[TASK STATEMENT]: In this exercise, restate the listing word for word.
══════════
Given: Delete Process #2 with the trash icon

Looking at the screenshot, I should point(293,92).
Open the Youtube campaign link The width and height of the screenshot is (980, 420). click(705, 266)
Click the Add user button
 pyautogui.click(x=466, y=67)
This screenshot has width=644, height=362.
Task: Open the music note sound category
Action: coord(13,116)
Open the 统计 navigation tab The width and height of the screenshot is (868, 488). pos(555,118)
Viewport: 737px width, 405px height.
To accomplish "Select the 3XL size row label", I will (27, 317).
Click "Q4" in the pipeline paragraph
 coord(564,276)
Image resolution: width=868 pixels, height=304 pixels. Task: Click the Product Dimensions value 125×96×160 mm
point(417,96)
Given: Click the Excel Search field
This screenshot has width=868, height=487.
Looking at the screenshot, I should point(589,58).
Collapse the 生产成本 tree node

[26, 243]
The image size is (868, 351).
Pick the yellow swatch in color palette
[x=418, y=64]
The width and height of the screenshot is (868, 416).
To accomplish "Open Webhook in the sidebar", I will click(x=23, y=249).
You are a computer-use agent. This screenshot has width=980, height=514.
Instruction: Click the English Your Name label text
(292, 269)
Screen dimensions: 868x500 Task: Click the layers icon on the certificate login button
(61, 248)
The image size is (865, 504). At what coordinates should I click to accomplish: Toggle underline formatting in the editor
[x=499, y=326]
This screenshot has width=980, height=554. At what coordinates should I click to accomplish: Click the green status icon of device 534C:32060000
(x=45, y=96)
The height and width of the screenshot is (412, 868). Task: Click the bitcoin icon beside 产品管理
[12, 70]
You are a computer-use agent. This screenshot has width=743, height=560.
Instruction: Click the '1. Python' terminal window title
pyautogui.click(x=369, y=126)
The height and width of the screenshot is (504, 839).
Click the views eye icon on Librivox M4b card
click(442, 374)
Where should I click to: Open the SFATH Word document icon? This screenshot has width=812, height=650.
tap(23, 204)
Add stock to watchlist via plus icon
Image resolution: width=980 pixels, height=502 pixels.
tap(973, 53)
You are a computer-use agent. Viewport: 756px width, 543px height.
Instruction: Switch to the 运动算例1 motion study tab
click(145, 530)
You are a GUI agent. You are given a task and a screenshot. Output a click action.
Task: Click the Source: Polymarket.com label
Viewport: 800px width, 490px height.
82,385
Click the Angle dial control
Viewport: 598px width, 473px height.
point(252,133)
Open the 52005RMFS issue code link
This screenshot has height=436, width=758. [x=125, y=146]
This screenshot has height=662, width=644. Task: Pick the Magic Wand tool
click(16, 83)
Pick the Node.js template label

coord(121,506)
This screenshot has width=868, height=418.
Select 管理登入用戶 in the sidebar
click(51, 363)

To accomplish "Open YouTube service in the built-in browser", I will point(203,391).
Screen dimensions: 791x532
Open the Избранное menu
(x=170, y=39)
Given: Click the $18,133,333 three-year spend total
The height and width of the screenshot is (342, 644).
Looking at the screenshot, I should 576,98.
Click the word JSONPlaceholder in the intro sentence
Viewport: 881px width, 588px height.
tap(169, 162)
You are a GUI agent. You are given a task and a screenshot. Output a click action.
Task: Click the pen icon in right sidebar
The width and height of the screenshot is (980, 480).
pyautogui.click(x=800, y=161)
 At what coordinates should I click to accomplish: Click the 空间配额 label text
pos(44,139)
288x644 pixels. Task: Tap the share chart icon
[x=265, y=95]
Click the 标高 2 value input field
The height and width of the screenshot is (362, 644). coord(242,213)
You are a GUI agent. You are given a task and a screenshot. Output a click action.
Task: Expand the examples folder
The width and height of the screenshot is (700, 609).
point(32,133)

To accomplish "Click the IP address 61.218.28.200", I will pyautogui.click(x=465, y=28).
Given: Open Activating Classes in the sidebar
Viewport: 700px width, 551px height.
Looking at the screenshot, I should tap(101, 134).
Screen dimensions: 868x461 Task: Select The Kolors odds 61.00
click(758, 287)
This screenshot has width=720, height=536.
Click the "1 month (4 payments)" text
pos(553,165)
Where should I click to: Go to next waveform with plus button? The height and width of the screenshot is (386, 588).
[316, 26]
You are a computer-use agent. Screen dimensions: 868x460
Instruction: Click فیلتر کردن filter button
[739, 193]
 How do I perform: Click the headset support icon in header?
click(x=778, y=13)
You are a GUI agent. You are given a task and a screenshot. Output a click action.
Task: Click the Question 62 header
══════════
[EXERCISE RESULT]:
Given: Delete Process #2 with the trash icon

Looking at the screenshot, I should point(293,92).
Open the Youtube campaign link The width and height of the screenshot is (980, 420). click(705, 266)
Click the Add user button
 pyautogui.click(x=466, y=67)
This screenshot has width=644, height=362.
Task: Open the music note sound category
Action: coord(13,116)
Open the 统计 navigation tab The width and height of the screenshot is (868, 488). pos(555,118)
Viewport: 737px width, 405px height.
To accomplish "Select the 3XL size row label", I will (27, 317).
Click "Q4" in the pipeline paragraph
 coord(564,276)
Image resolution: width=868 pixels, height=304 pixels. Task: Click the Product Dimensions value 125×96×160 mm
point(417,96)
Given: Click the Excel Search field
This screenshot has width=868, height=487.
Looking at the screenshot, I should point(589,58).
Collapse the 生产成本 tree node

[26, 243]
The image size is (868, 351).
Pick the yellow swatch in color palette
[x=418, y=64]
The width and height of the screenshot is (868, 416).
To accomplish "Open Webhook in the sidebar", I will click(x=23, y=249).
You are a computer-use agent. This screenshot has width=980, height=514.
Instruction: Click the English Your Name label text
(292, 269)
Screen dimensions: 868x500 Task: Click the layers icon on the certificate login button
(61, 248)
The image size is (865, 504). At what coordinates should I click to accomplish: Toggle underline formatting in the editor
[x=499, y=326]
This screenshot has width=980, height=554. At what coordinates should I click to accomplish: Click the green status icon of device 534C:32060000
(x=45, y=96)
The height and width of the screenshot is (412, 868). Task: Click the bitcoin icon beside 产品管理
[12, 70]
You are a computer-use agent. This screenshot has width=743, height=560.
Instruction: Click the '1. Python' terminal window title
pyautogui.click(x=369, y=126)
The height and width of the screenshot is (504, 839).
Click the views eye icon on Librivox M4b card
click(442, 374)
Where should I click to: Open the SFATH Word document icon? This screenshot has width=812, height=650.
tap(23, 204)
Add stock to watchlist via plus icon
Image resolution: width=980 pixels, height=502 pixels.
tap(973, 53)
You are a computer-use agent. Viewport: 756px width, 543px height.
Instruction: Switch to the 运动算例1 motion study tab
click(145, 530)
You are a GUI agent. You are given a task and a screenshot. Output a click action.
Task: Click the Source: Polymarket.com label
Viewport: 800px width, 490px height.
82,385
Click the Angle dial control
Viewport: 598px width, 473px height.
point(252,133)
Open the 52005RMFS issue code link
This screenshot has height=436, width=758. [x=125, y=146]
This screenshot has height=662, width=644. Task: Pick the Magic Wand tool
click(16, 83)
Pick the Node.js template label

coord(121,506)
This screenshot has width=868, height=418.
Select 管理登入用戶 in the sidebar
click(51, 363)

To accomplish "Open YouTube service in the built-in browser", I will point(203,391).
Screen dimensions: 791x532
Open the Избранное menu
(x=170, y=39)
Given: Click the $18,133,333 three-year spend total
The height and width of the screenshot is (342, 644).
Looking at the screenshot, I should 576,98.
Click the word JSONPlaceholder in the intro sentence
Viewport: 881px width, 588px height.
tap(169, 162)
You are a GUI agent. You are given a task and a screenshot. Output a click action.
Task: Click the pen icon in right sidebar
The width and height of the screenshot is (980, 480).
pyautogui.click(x=800, y=161)
 At what coordinates should I click to accomplish: Click the 空间配额 label text
pos(44,139)
288x644 pixels. Task: Tap the share chart icon
[x=265, y=95]
Click the 标高 2 value input field
The height and width of the screenshot is (362, 644). coord(242,213)
You are a GUI agent. You are given a task and a screenshot. Output a click action.
Task: Expand the examples folder
The width and height of the screenshot is (700, 609).
point(32,133)

To accomplish "Click the IP address 61.218.28.200", I will pyautogui.click(x=465, y=28).
Given: Open Activating Classes in the sidebar
Viewport: 700px width, 551px height.
Looking at the screenshot, I should tap(101, 134).
Screen dimensions: 868x461 Task: Select The Kolors odds 61.00
click(758, 287)
This screenshot has width=720, height=536.
Click the "1 month (4 payments)" text
pos(553,165)
Where should I click to: Go to next waveform with plus button? The height and width of the screenshot is (386, 588).
[316, 26]
You are a computer-use agent. Screen dimensions: 868x460
Instruction: Click فیلتر کردن filter button
[739, 193]
 How do I perform: Click the headset support icon in header?
click(x=778, y=13)
You are a GUI agent. You are given a task and a screenshot. Output a click action.
Task: Click the Question 62 header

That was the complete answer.